▸ Record set

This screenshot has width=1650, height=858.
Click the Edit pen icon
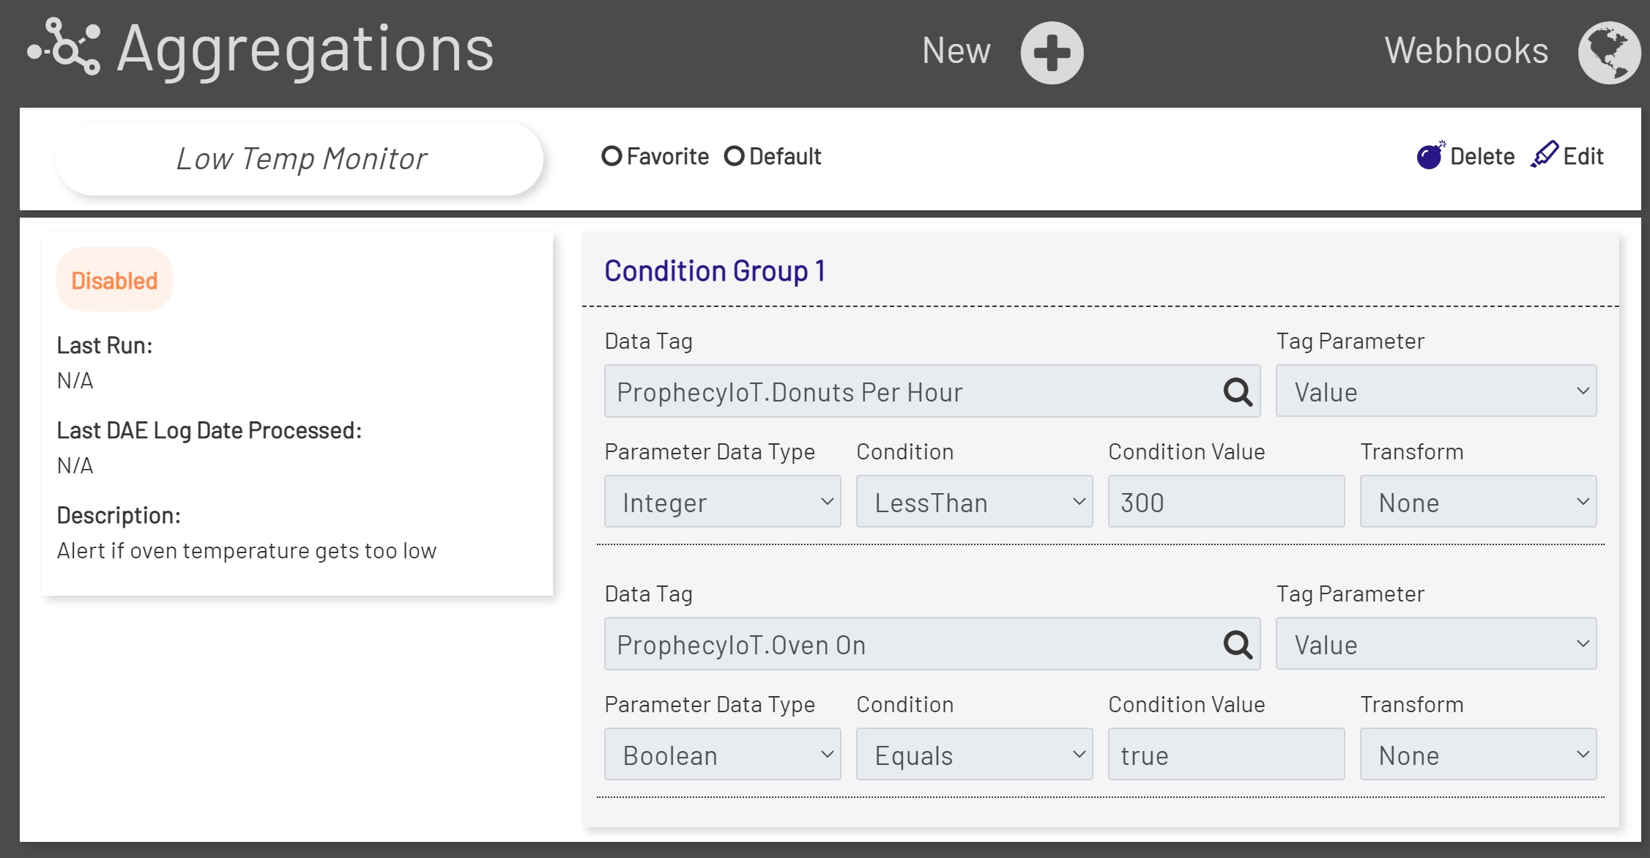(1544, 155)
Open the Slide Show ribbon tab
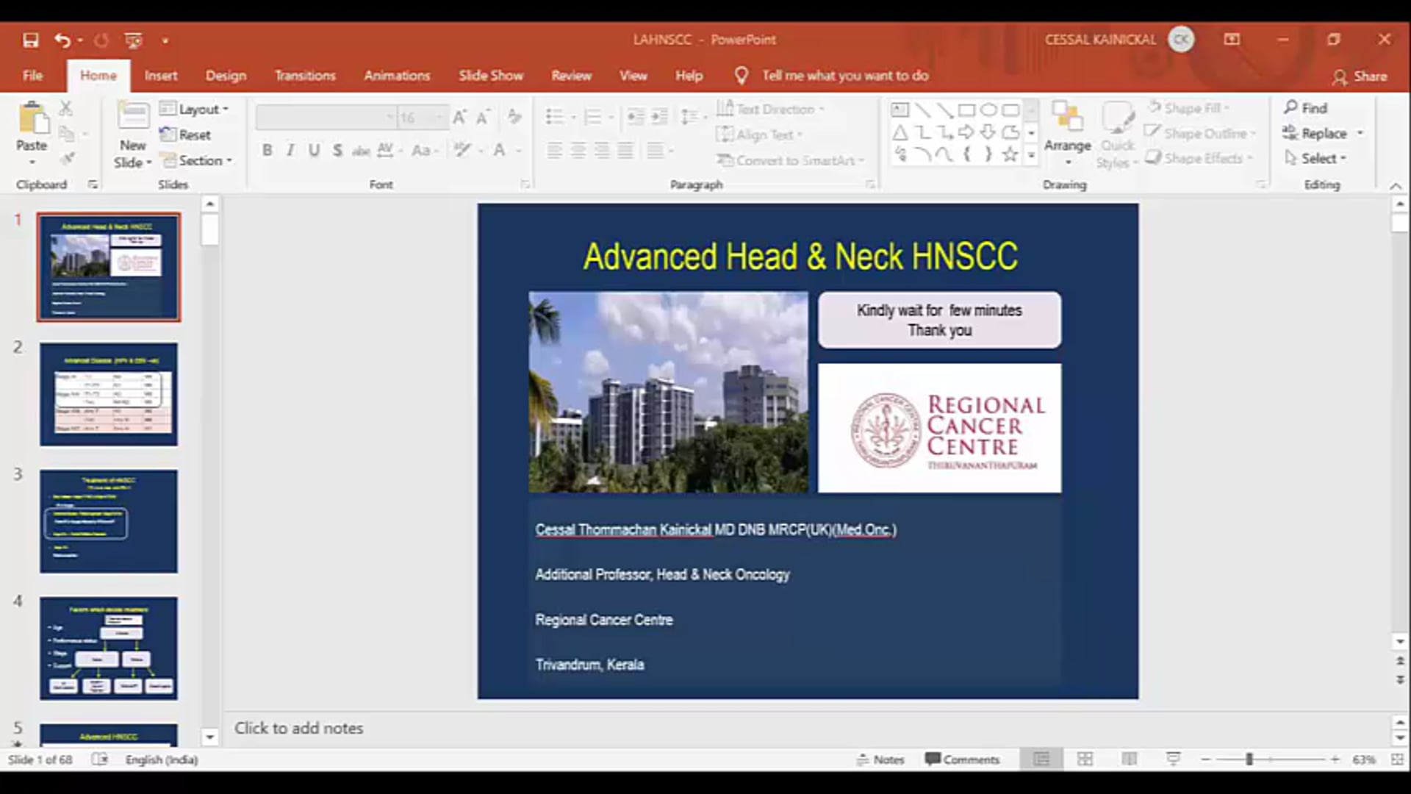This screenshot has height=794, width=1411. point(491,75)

--

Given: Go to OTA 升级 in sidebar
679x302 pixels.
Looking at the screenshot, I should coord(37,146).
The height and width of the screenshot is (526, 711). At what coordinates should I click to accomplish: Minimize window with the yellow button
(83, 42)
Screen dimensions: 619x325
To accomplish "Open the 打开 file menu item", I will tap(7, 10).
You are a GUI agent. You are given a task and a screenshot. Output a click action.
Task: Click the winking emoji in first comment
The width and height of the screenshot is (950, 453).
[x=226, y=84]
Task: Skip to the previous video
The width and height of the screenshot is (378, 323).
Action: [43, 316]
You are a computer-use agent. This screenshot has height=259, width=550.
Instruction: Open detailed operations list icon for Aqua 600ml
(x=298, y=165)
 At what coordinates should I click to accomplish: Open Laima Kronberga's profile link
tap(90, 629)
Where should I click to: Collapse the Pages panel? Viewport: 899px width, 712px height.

▸ What to do
Copy the rows from the line with "At what coordinates should I click to accomplish: Open" up to and including the line with "Where should I", keeping each line unchanged.

▸ Response to this task
 At what coordinates should I click to accomplish: Open Laima Kronberga's profile link
tap(90, 629)
Where should I click to: Collapse the Pages panel? Viewport: 899px width, 712px height.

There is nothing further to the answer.